An odometer rollback is illegal under federal law. It is considered a felony and can lead to up to 3 years in jail or a $10,000 fine for each vehicle involved. If you are a victim of mileage fraud, you can sue for damages, up to three times your loss, or $1,500, plus legal fees and court costs. In Georgia, clocking an odometer is a misdemeanor under Georgia law.

In the US, generally, you must disclose the true mileage when you sell a car using the Odometer Disclosure Statement form. Federal and state laws require the seller to disclose the mileage and condition of the car when transferring ownership to someone else.

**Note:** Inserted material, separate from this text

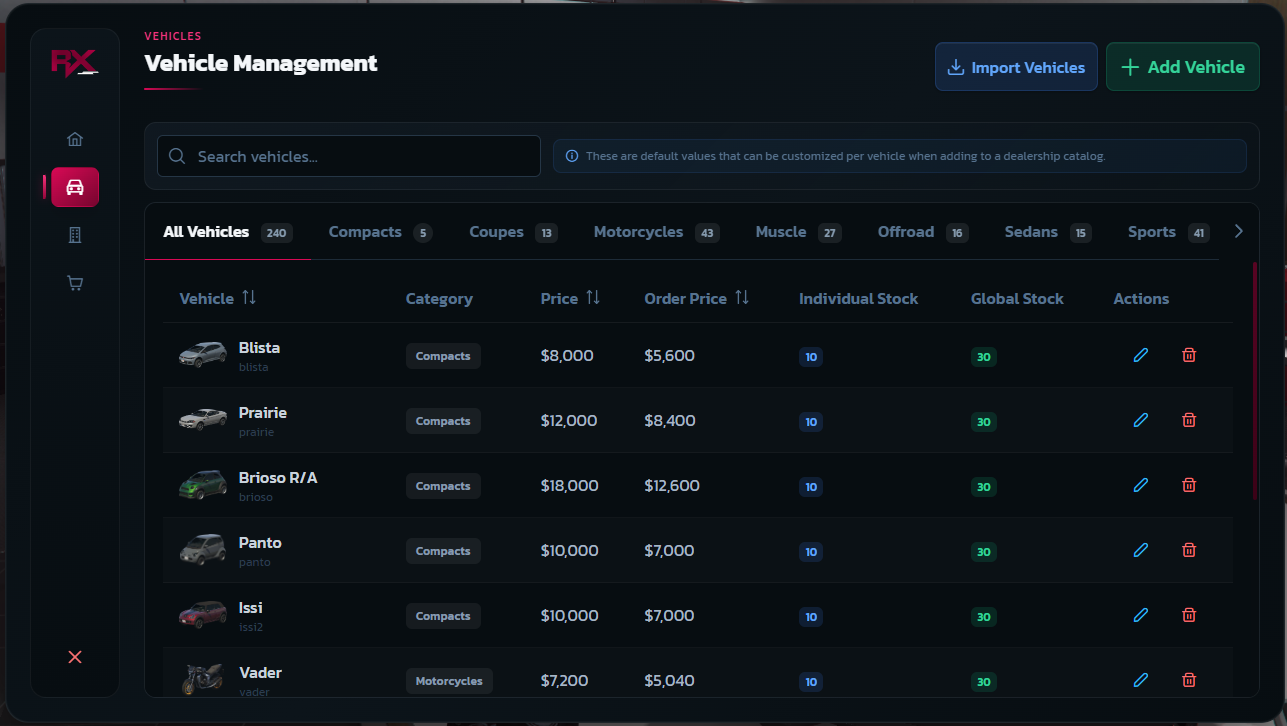Open the Sedans category tab
Viewport: 1287px width, 726px height.
[1031, 231]
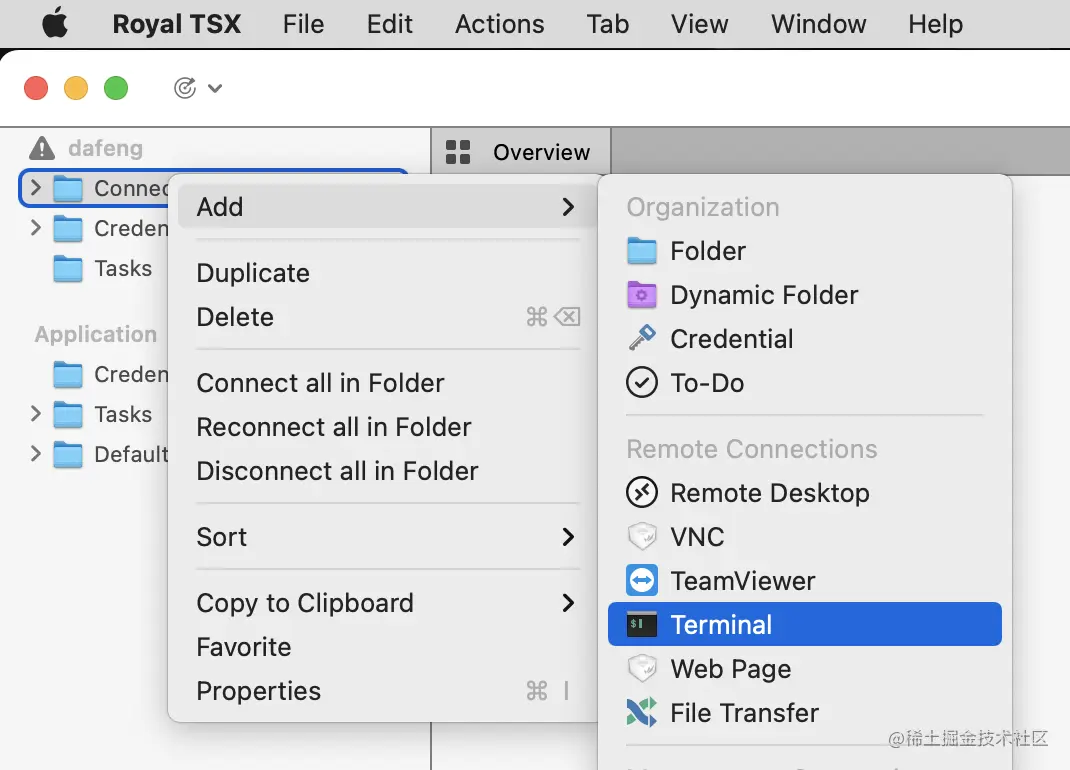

If the correct mileage is not provided to the new owner, the seller may be subject to fines and imprisonment as a penalty for odometer tampering.

Odometer fraud isn’t just about making a car seem more valuable. Incorrect mileage can make the car less reliable and safe, leading to problems and accidents that put lives at risk.

How to Report Odometer Fraud

Despite technological advancements, odometer fraud remains a problem in every state. If you are a victim of odometer tampering, you can report it. Reporting ensures that this incident becomes a permanent part of the vehicle’s history. This way, future buyers can check the records and avoid falling victim to scams.

Reporting odometer fraud not only assists others but also ensures those responsible for the fraud face legal consequences. The law may punish them.

However, the specific agencies responsible for reporting odometer rollback claims can vary from one state to another. So, who should you report odometer fraud to?

  1. You can start by contacting your local police. They can guide you on what to do next.
  2. Notify your state’s consumer protection agency if you think there’s odometer fraud.
  3. Alternatively, you can get in touch with a lawyer with experience in odometer fraud cases.